Exercise aim -
Show the lines below where "computer" occurs.

(Stored data)
◇ ◇ ◇ ◇ ◇ ◇ ◇

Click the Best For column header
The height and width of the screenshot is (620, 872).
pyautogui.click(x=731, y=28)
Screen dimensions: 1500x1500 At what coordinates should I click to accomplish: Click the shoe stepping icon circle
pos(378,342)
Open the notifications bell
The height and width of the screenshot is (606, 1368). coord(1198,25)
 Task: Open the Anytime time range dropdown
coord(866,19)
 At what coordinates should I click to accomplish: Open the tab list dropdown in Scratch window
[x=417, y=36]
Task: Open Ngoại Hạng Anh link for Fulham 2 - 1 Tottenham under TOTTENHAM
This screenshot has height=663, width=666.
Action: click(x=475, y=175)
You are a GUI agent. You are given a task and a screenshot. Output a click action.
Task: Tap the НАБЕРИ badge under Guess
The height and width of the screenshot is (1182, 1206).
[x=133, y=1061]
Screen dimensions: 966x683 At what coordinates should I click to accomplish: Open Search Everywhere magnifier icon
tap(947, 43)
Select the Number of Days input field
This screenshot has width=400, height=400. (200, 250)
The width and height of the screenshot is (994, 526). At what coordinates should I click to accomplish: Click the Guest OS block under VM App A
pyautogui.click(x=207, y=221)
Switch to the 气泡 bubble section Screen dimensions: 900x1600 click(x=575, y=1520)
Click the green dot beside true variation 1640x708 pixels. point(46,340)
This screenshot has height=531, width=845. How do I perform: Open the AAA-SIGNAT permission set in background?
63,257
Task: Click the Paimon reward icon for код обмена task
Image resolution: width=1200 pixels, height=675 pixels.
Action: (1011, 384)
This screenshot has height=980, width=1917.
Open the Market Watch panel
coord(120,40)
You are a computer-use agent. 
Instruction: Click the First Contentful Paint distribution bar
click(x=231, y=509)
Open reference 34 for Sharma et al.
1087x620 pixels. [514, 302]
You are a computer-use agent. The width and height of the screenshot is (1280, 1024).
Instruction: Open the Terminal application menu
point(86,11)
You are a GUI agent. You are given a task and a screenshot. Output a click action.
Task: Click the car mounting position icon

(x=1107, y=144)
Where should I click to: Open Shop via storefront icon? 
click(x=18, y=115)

◇ ◇ ◇ ◇ ◇ ◇ ◇

The completed task -
You are a computer-use agent. 
You are a computer-use agent. The width and height of the screenshot is (1280, 1024).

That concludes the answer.